REST stands for representational state transfer, and is a set of architectural styles that dictates the manners and patterns in which you construct your API. REST is nothing new; you are probably already well attuned to it because that's how the World Wide Web is structured, so don't let the terminology alienate you.

There are six requirements for REST:

• Client-server: Defines a clear separation of concerns (SoC) between client and server. The client should provide the user interface, while the server provides the data.
• Stateless: No transient information about the client should be held on the server. In other words, the server should not persist client sessions; if sessions need to be persisted, it must be done on the client. Any requests that arrive at the server must contain all the information required to process that request.
  This is not to say that servers cannot store any state; servers can still persist resource state inside databases. But servers should not store temporary application state in memory.
  The importance of this constraint will become apparent in Chapter 18, Robust Infrastructure with Kubernetes, when we deploy our application as a cluster of load-balanced servers. By being stateless, requests can be fulfilled by any of the servers in the cluster, and servers can be restarted without losing information. It is this constraint that allows for the scalability of our application.
  However, this constraint does have its drawbacks, because the client must repeatedly send authentication information (for instance, a JSON Web Token, or JWT) with each request, increase the bandwidth used.
• Cacheable: If a response is going to be the same given the same request, then that response should be cached by the client and/or any intermediaries. A RESTful architecture requires that the response message must include an indication of whether the response should be cached, or not, and if so, for how long.

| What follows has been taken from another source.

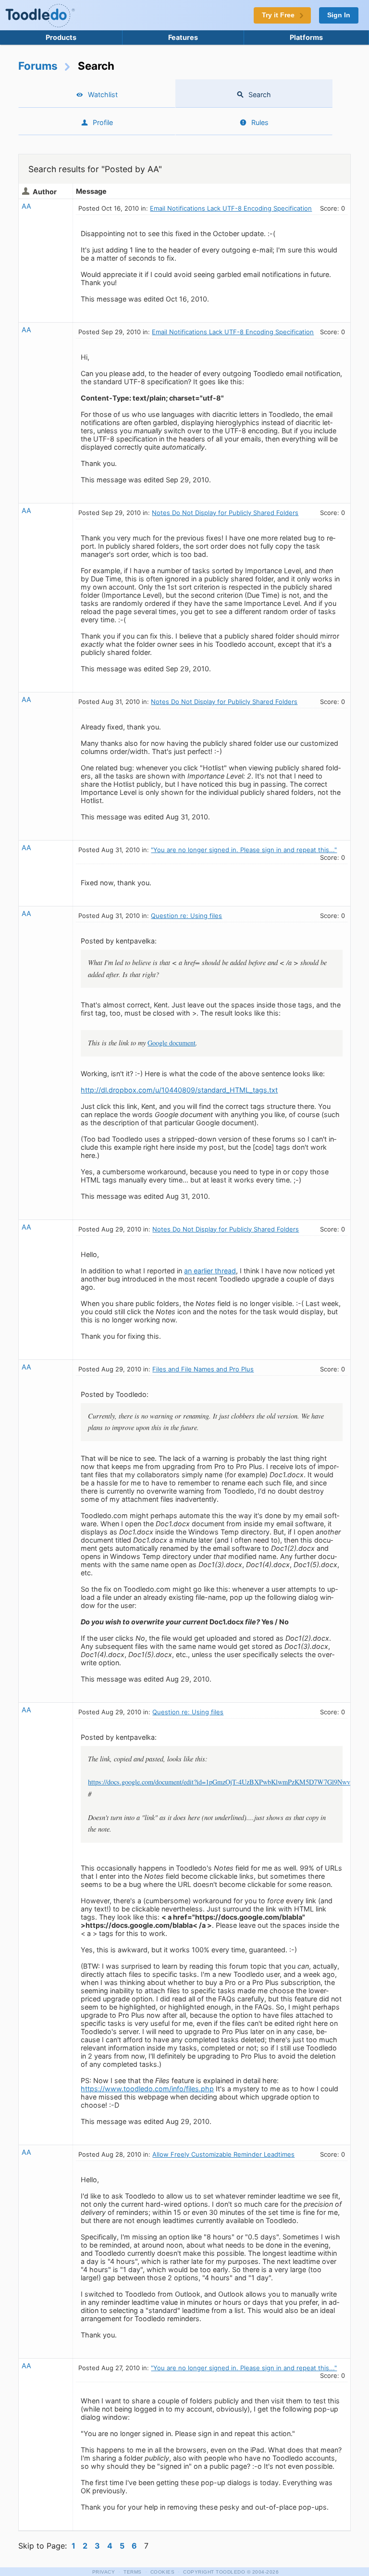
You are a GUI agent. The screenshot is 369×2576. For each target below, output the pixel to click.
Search (259, 94)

  This constraint could be beneficial as it helps reduce bandwidth usage, and can reduce the load on the server, freeing it up to service more requests.
• Layered system: Many applications, especially Node.js applications, are reverse proxied by a web server (for instance, NGINX). This means that before a request reaches our application, it may pass through layers consisting of web server(s), load balancers (for instance, HAProxy), and/or a caching server (for instance, Varnish).

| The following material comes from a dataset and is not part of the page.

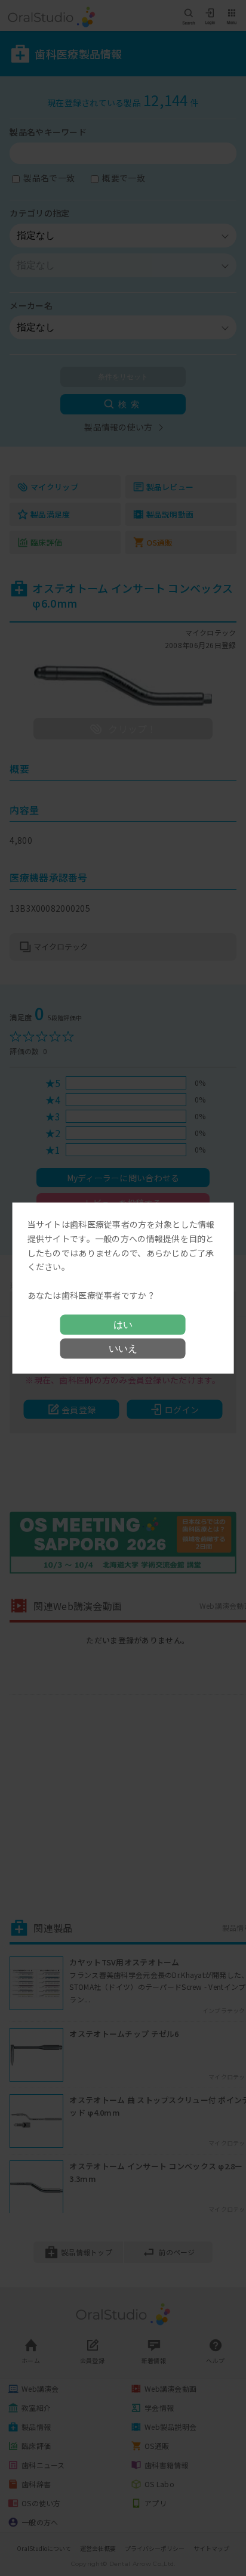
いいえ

  The layered system constraint dictates that the client should not know about these layers; in simpler terms, the client should not have to care about the implementation of the server.
• Code on demand: An optional constraint that allows the server to return code for the client to execute. For example, the server may send back custom JavaScript code, Java applets, or Flash applications. This can be viewed as an extension to the client-server constraint, as it ensures that the client doesn't need to implement code specific for that server, which would otherwise couple the client and server together.
• Uniform interface: An interface is a shared boundary that is used to exchange information between two components. An interface is important as it decouples the server from the clients; as long as both adhere to the same interface, they can be developed independently.
  The uniform interface constraint specifies rules on how this interface should be structured, and is further subdivided into four sub-constraints (a.k.a. interface constraints):
  • Identification of resources: a unit of data that is stored on the server is called a resource. The resource is an abstract entity, such as a person or a product. This constraint requires that our API assign an identifier to every resource. Otherwise, the client won't be able to interact with it.
    When using REST with HTTP, this constraint is fulfilled by the use of Uniform Resource Locators, or URLs. For example, product #58 should be accessible through the URL api.myapp.com/users/58/.
  • Manipulation of resources through representations: You can represent a resource in different formats, such as XML or JSON. These are different representations of the same resource.
    If a client wishes to manipulate a resource in some way, this constraint requires the client to send a full or partial representation of the desired state of the resource.
    As an extension to this, the server should also indicate to the client which representations it is willing to accept, and which representation it is sending back. When using REST with HTTP, this is done through the Accept and Content-Type headers, respectively.
  • Self-descriptive messages: The response from the server should contain all the information the client requires to process it properly.
  • Hypermedia as the engine of application state (HATEOAS): This requires the server response to include a list of actions that the client can take after receiving the response.

In order to apply the "RESTful" label to an API, it must adhere to all the constraints except code on demand (which is optional).